Since, we already have a .pem certificate which is not protected by any password, I am trying to avoid password for .p12 too.
I created two .p12 files, one is with password using below command :
openssl x509 -signkey sslcert.key -in sslcert.csr -req -days 365
-out sslcert.pem
And another without password using below command :
openssl pkcs12 -inkey sslcert.key -in sslcert.pem -export -passout
pass: -nokeys -out sslcert.p12
And I am able to get the results successfully using the one with password using the below properties in spring boot application :
server.port=8443
server.ssl.enabled=true
server.ssl.key-store-type=PKCS12
server.ssl.key-store=keys/sslcert.p12
server.ssl.key-store-password=password
But when I am trying to use the one without password which is my preference, I am getting sslhandshake exception.

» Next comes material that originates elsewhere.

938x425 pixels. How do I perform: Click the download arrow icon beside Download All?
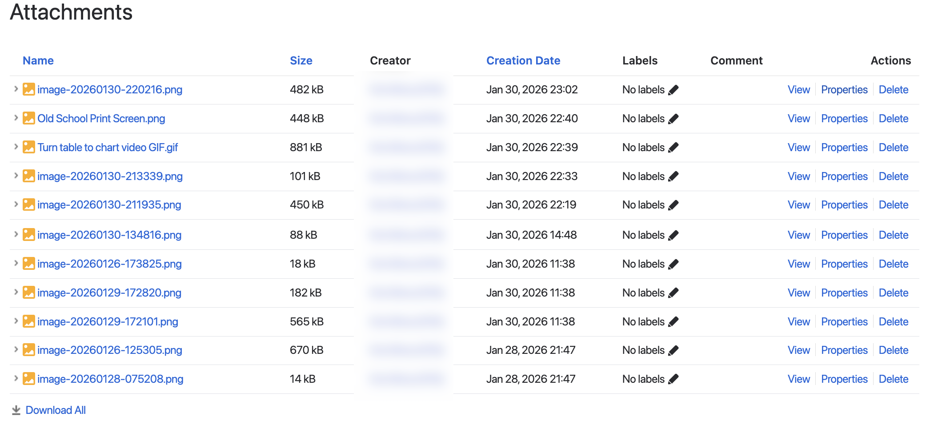16,410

And also, I am not able to figure out how to pass this information to spring boot that ssl is not password protected.
SO far I tried many combinations like not passing password property or keeping it empty but it failed in all cases.
server.port=8443
server.ssl.enabled=true
server.ssl.key-store-type=PKCS12
server.ssl.key-store=keys/sslcert.p12
I am getting below exception :
javax.net.ssl.SSLHandshakeException: no cipher suites in common
at sun.security.ssl.Handshaker.checkThrown(Unknown Source)
at sun.security.ssl.SSLEngineImpl.checkTaskThrown(Unknown Source)
at sun.security.ssl.SSLEngineImpl.writeAppRecord(Unknown Source)
at sun.security.ssl.SSLEngineImpl.wrap(Unknown Source)
at javax.net.ssl.SSLEngine.wrap(Unknown Source)
at org.eclipse.jetty.io.ssl.SslConnection$DecryptedEndPoint.flush(SslConnection.java:864)
at org.eclipse.jetty.io.ssl.SslConnection$DecryptedEndPoint.fill(SslConnection.java:515)
at org.eclipse.jetty.server.HttpConnection.fillRequestBuffer(HttpConnection.java:331)
at org.eclipse.jetty.server.HttpConnection.onFillable(HttpConnection.java:243)
at org.eclipse.jetty.io.AbstractConnection$ReadCallback.succeeded(AbstractConnection.java:305)
at org.eclipse.jetty.io.FillInterest.fillable(FillInterest.java:103)
at org.eclipse.jetty.io.ssl.SslConnection$DecryptedEndPoint.onFillable(SslConnection.java:411)
at org.eclipse.jetty.io.ssl.SslConnection.onFillable(SslConnection.java:305)
at org.eclipse.jetty.io.ssl.SslConnection$2.succeeded(SslConnection.java:159)
at org.eclipse.jetty.io.FillInterest.fillable(FillInterest.java:103)
at org.eclipse.jetty.io.ChannelEndPoint$2.run(ChannelEndPoint.java:118)
at org.eclipse.jetty.util.thread.QueuedThreadPool.runJob(QueuedThreadPool.java:765)
at org.eclipse.jetty.util.thread.QueuedThreadPool$2.run(QueuedThreadPool.java:683)
at java.lang.Thread.run(Unknown Source)
SO, can any one throw some light on how to use non-password protected .p12 certificate in spring boot.
All googles articles seems to be telling about the password propected. SO is it a mandatory thing in java?
So after all the research, it seems java key store needs a password. So I had to ignore the .p12 which we had without password. And using the pem certificate, we converted it to .p12 with password. And I am doing this from spring code where I am passing random password to shell script which generates .p12 from .pem using that password.
And then I am passing the same password to ssl properties from the code.
one drawback is I have to regenerate .p12 from .pem every time application is restarted but this is how I prevent static password.